» **Exercise requirements**
A – In the passage about the daughter and church, how often does the writer see a Christian counselor?
B – Retype part of the passage about the daughter and church, starting at the words "However, my daughter" and stopping after "to be resolved.".
C – Decide whether each statement agrees with the passage about the daughter and church. Answer yes or no and quote the deciding words. (i) The daughter feels anger and stress when both her parents are with her. (ii) The writer's wife is currently seeing a counselor. (iii) The writer sometimes drives the daughter home from school.

» **Supplied passage**

She mentioned that none of her schoolmates go to church with both parents but this is due more to the fact that only one parent is a church goer and it tends to be the mother. There was a schoolmate who goes to church with both parents but her sibling also comes along.
My daughter also mentioned that if her sibling comes along, she does not mind me going to church together. She mentioned that she experienced emotions of anger and stress whenever her mother and I are together whether it is going to church having a meal.
However, my daughter and I have a normal relationship when it is just the 2 of us like when I drive her home from school or take her to tuition or music class and have a meal afterwards.
My relation with my wife is not good and will continue not to be good. She refuses to see a counselor because she got scolded by an earlier counselor (who is a Christian mother just a few years older than her) for not doing her share of the work to improve the marriage. I am still seeing a Christian counselor monthly but running out of past hurts to be resolved.

» **Supplied material**
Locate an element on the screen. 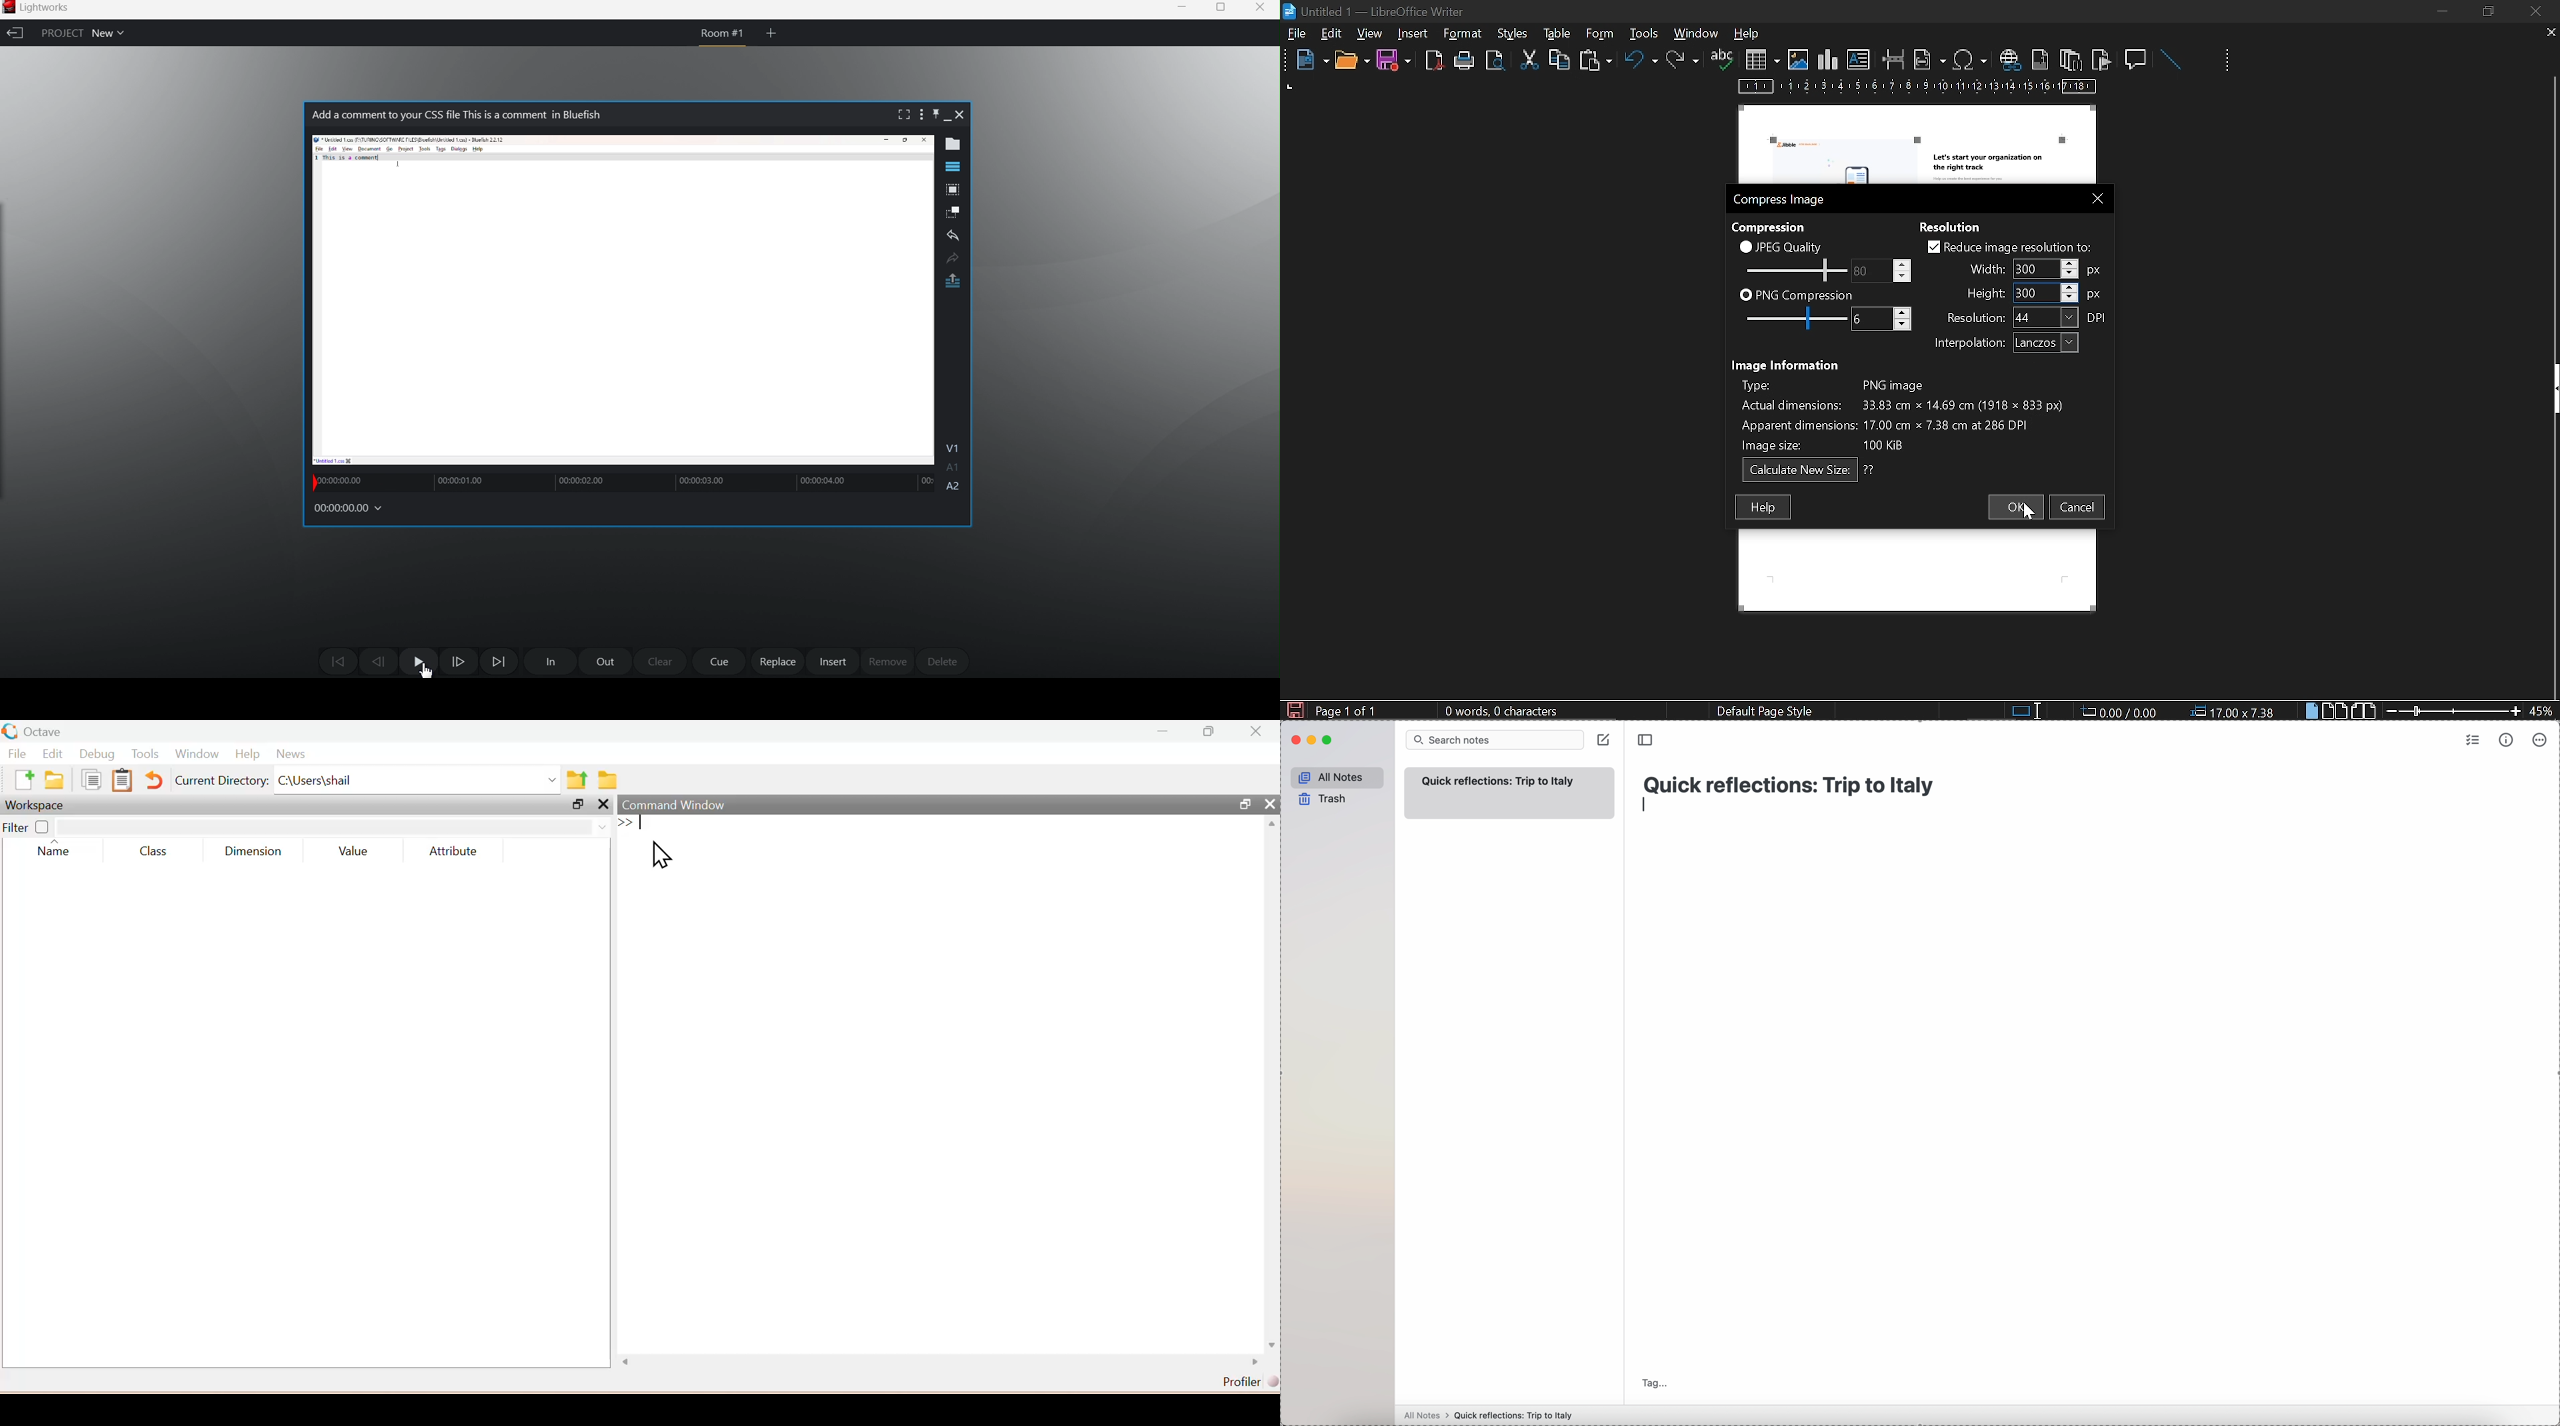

» **Solutions to the tasks**
A – Monthly.

B –
However, my daughter and I have a normal relationship when it is just the 2 of us like when I drive her home from school or take her to tuition or music class and have a meal afterwards.
My relation with my wife is not good and will continue not to be good. She refuses to see a counselor because she got scolded by an earlier counselor (who is a Christian mother just a few years older than her) for not doing her share of the work to improve the marriage. I am still seeing a Christian counselor monthly but running out of past hurts to be resolved.

C –
(i) Yes: "she experienced emotions of anger and stress whenever her mother and I are together"
(ii) No: "She refuses to see a counselor"
(iii) Yes: "like when I drive her home from school"